■ **How to complete this task**
The answer must consist solely of the lines from the one with "Task: Click the Publish button" through the last line of the data, copied exactly, with no pictures.

■ **Source data**
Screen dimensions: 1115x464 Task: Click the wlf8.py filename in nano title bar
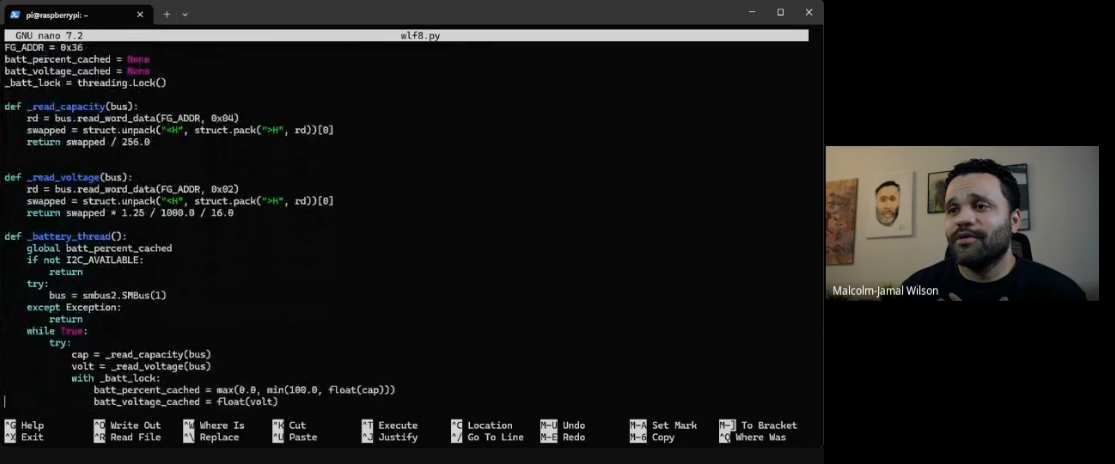[x=419, y=35]
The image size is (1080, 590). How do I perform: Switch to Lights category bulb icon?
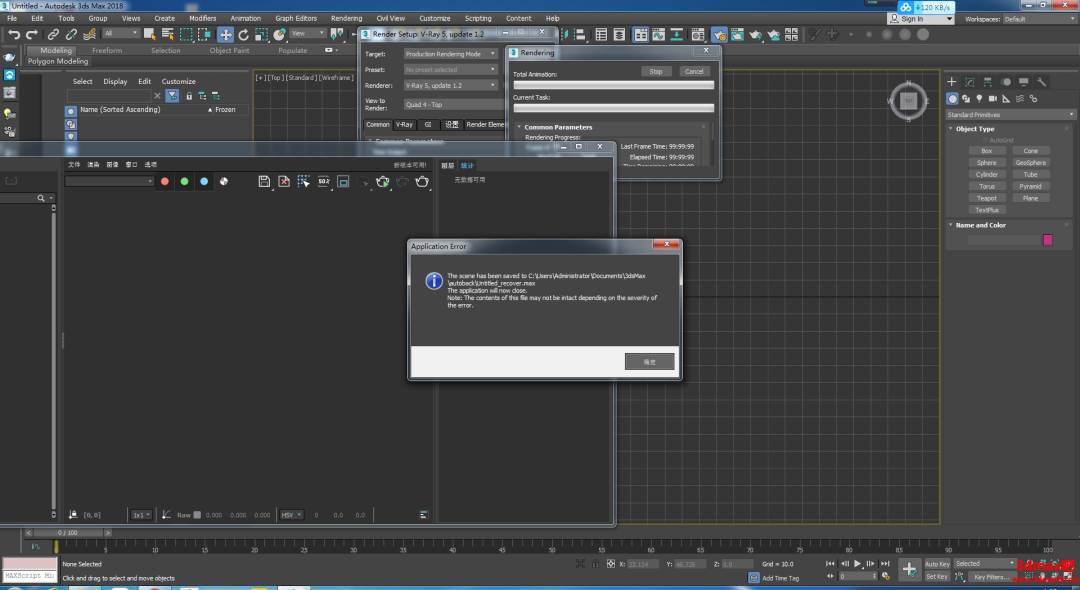click(979, 98)
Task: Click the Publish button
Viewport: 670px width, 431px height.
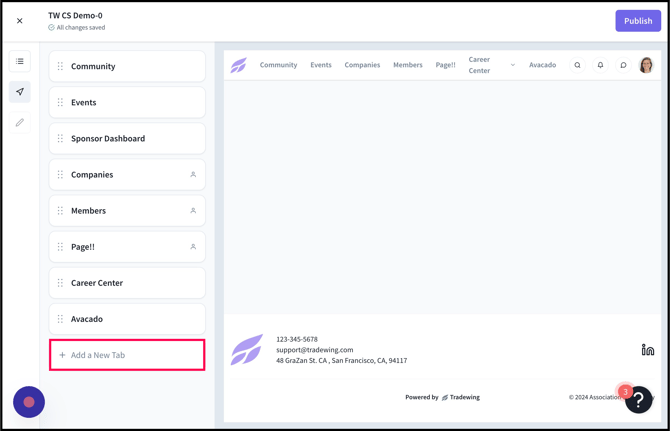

■ **Written solution**
Task: Click the Publish button
Viewport: 670px width, 431px height.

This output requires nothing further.